Sears Canada reports that it was promised its name on an academic building at Ryerson University, after giving the school $10 million in property in 1991.  Ryerson apparently erected a small plaque which it felt satisfied the contract. Sears is now demanding that Ryerson fulfill the agreement, or "pay unspecified damages for breach of contract."

uLethbridge receives $10 million towards water research facility

On the heels of funding announced last week, the Alberta government has announced another $10 million to the University of Lethbridge.  The funding will help complete the Alberta Water and Environmental Science Building, and recognizes the university's commitment to water research.  100 new graduate students will be accommodated by the new facility.  A total of $22 million in provincial funding has gone into the facility.

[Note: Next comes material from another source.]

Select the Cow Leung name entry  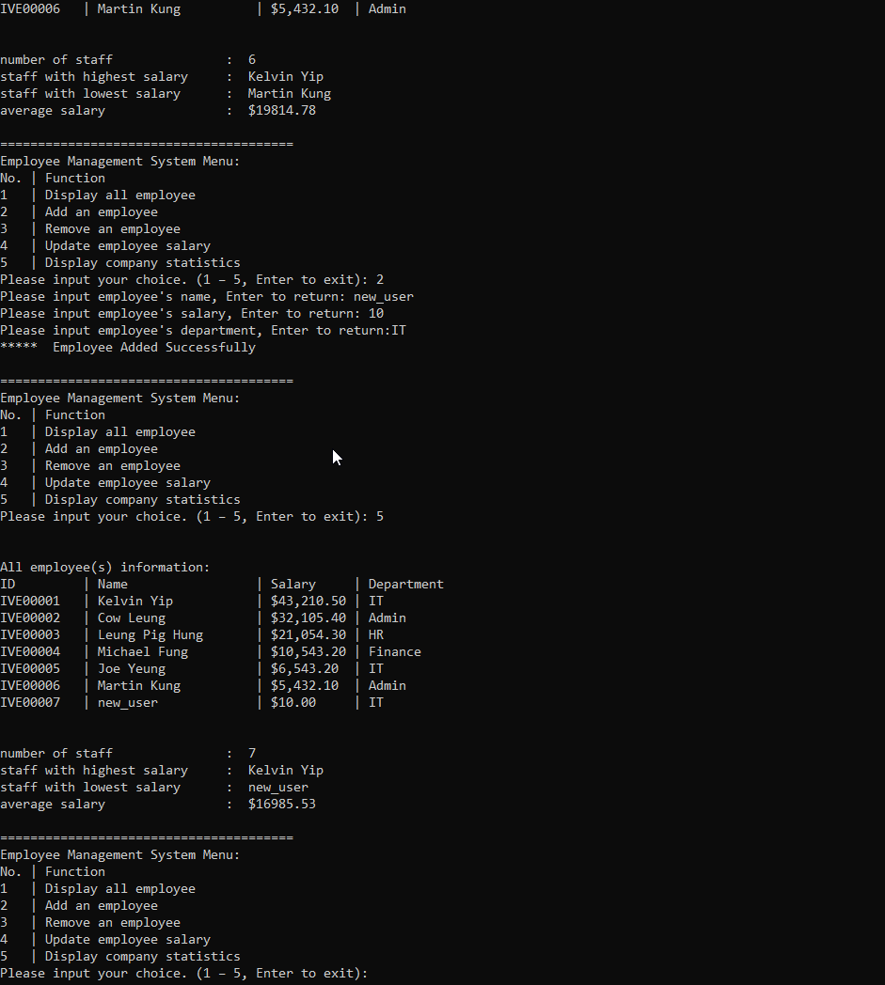[x=132, y=618]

Memorial's Faculty of Business strengthens ties to China

Memorial University's Faculty of Business has an even stronger relationship with its Asian partners after a visit paid to China by senior administrators.  The delegates visited the famous Tsinghua University, as well as Renmin University, the highest ranked school in China.  Tsinghua is in talks to form a relationship with Memorial, and a partnership agreement is already in place with Renmin.  A 2+2 BBA program sees students take 2 years at Renmin, followed by 2 years at Memorial.  The first class of Renmin students will come to Memorial in September 2008. 

Queen's School of Business expands in the UAE

The Queen's University School of Business is expanding its business education offerings in the United Arab Emirates with new programs in place with the national government and a major private bank.  Queen's will provide custom management education programs for the nation's Central Bank, including courses in accounting, finance, economics and banking as well as executive education.  The Queen's School of Business was the first Canadian business school to open an executive education facility in Dubai. 

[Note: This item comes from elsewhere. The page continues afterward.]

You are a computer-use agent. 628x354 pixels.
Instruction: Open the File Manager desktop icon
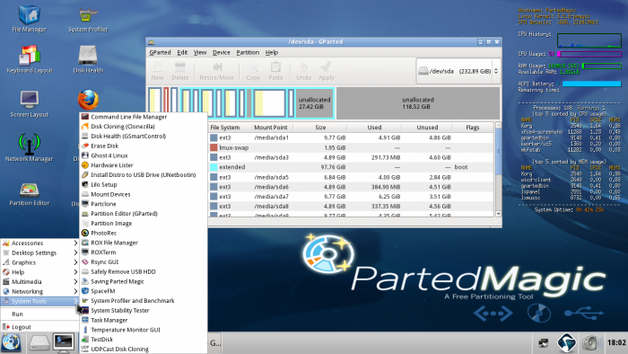point(29,18)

McGill students launch YouTube campaign protesting tuition hikes

The Students' Society of McGill University has launched a bilingual multimedia campaign protesting Quebec's first tuition increase in 13 years.  A series of short videos will be launched through YouTube as well as the campaign's website (  All the spots were aired earlier this week at a launch event, but will now only go public one at a time.

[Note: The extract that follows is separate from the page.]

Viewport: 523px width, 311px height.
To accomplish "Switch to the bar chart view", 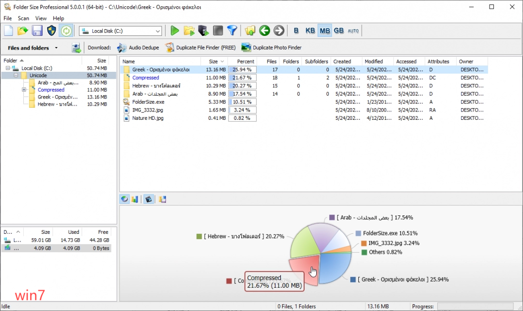I will click(x=135, y=199).
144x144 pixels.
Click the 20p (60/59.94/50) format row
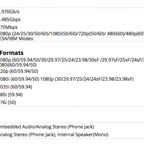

Student paper wonders why Okanagan degrees are considered equal

Students at the University of British Columbia main campus and its Okanagan campus earn the same credential.  UBC-Okanagan has been expanding by about 900 seats each year and has a guaranteed admission average of 75%, much lower than the admissions requirements of UBC, which is considered "one of the top 50 post-secondary institutions in the world." One student suggests that if UBC wants to maintain its reputation, it may want to start differentiating between UBC and UBC-O degrees.

Online education increasingly in demand

Online learning is the only option for some PSE students.  According to Statistics Canada, 26% of Canadian adults used the Internet for education, training or school work in 2005.  Almost 80% of full-time or part-time students went online for part of their studies.  Online learning is gaining popularity, particularly in Alberta, where employment statistics are reaching record highs.  eCampusAlberta, a consortium of 15 colleges and institutions that offer online education, says workers are plugging in to earn new skills to qualify for new occupations and careers. 

Admissions departments spend too little on their websites

A new report says that even though college admissions websites are one of the most used and trusted sources of information for potential PSE students, these sites remain underfunded within marketing budgets.  Despite their importance, admissions departments spend only 12% of their annual marketing budget on websites.  The report recommends that spending be increased to between 25% and 33%.  The report was based on a survey of 5,500 high school seniors and incoming first year students. 

CNN opens virtual Second Life bureau

Next week, CNN will open its newest news bureau -- in the virtual world of Second Life.  Reuters hired a real reporter to cover the virtual community about a year ago, but CNN will ask Second Life's residents to be its reporters.  Users will receive kits that allow them to send text and photos into the bureau, which will then make the news available through kiosks scattered throughout the virtual world.  There will also be weekly "news meetings" directed by staff to guide the citizen journalists.